++++ Data for processing

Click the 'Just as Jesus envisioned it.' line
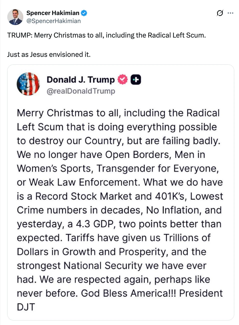 49,55
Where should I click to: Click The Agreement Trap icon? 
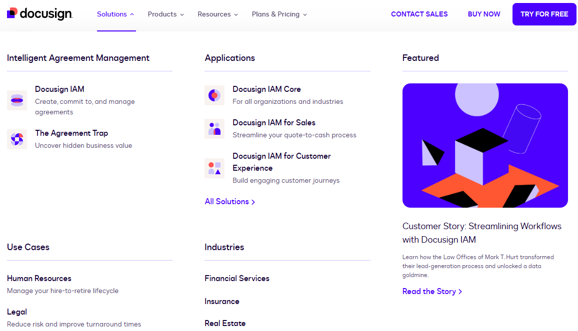pos(17,139)
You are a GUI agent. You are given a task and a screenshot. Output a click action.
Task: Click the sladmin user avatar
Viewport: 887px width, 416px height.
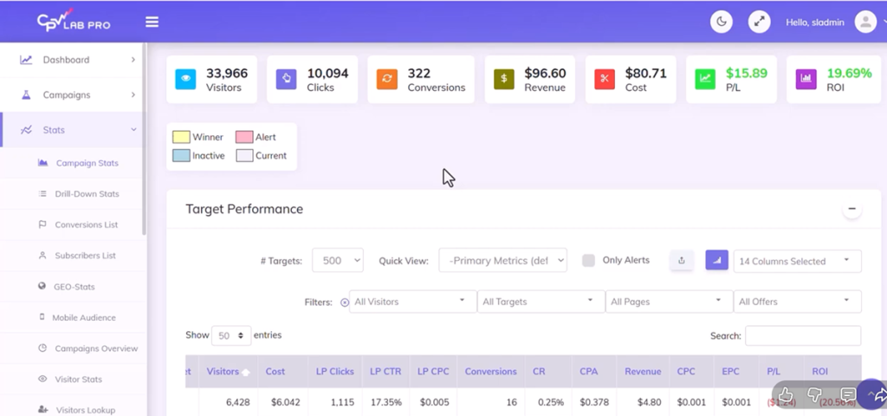(865, 22)
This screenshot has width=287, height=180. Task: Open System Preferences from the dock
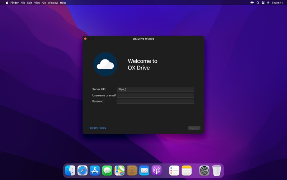204,170
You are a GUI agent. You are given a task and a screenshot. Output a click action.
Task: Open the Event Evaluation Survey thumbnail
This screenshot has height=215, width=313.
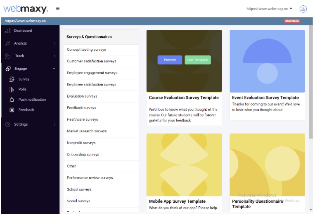point(267,61)
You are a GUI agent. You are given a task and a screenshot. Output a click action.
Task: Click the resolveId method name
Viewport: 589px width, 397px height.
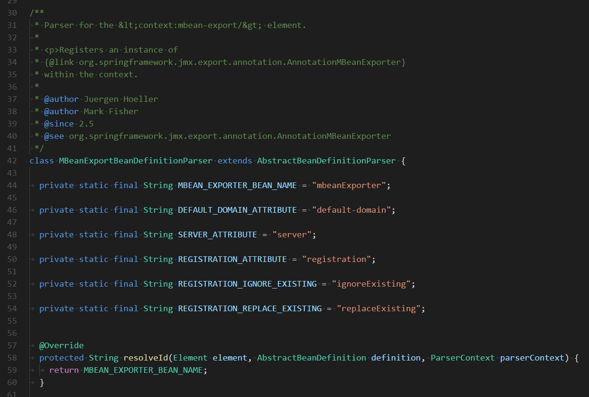(x=146, y=358)
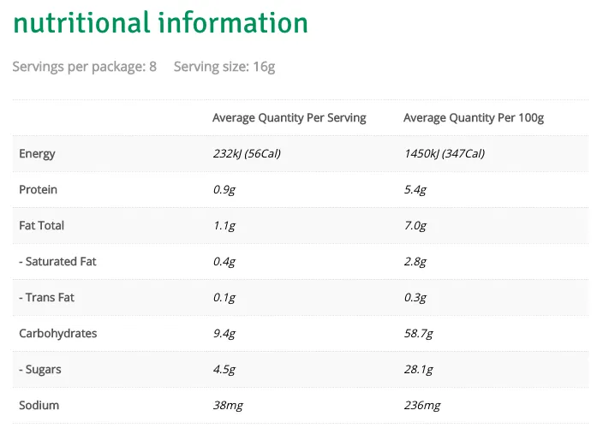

++++++++

**Task directions:** When copying the listing, print each line exactly but leave out every picture.

**Answer below:**
Click the 'Just as Jesus envisioned it.' line
 49,55
Where should I click to: Click The Agreement Trap icon? 
pos(17,139)
You are a GUI agent. You are given a task and a screenshot. Output a click action.
Task: Click the sladmin user avatar
Viewport: 887px width, 416px height.
(865, 22)
This screenshot has width=287, height=180. Task: Open System Preferences from the dock
204,170
You are a GUI agent. You are given a task and a screenshot. Output a click action.
Task: Open the Event Evaluation Survey thumbnail
This screenshot has height=215, width=313.
point(267,61)
You are a GUI agent. You are given a task and a screenshot. Output a click action.
Task: Click the resolveId method name
Viewport: 589px width, 397px height.
(x=146, y=358)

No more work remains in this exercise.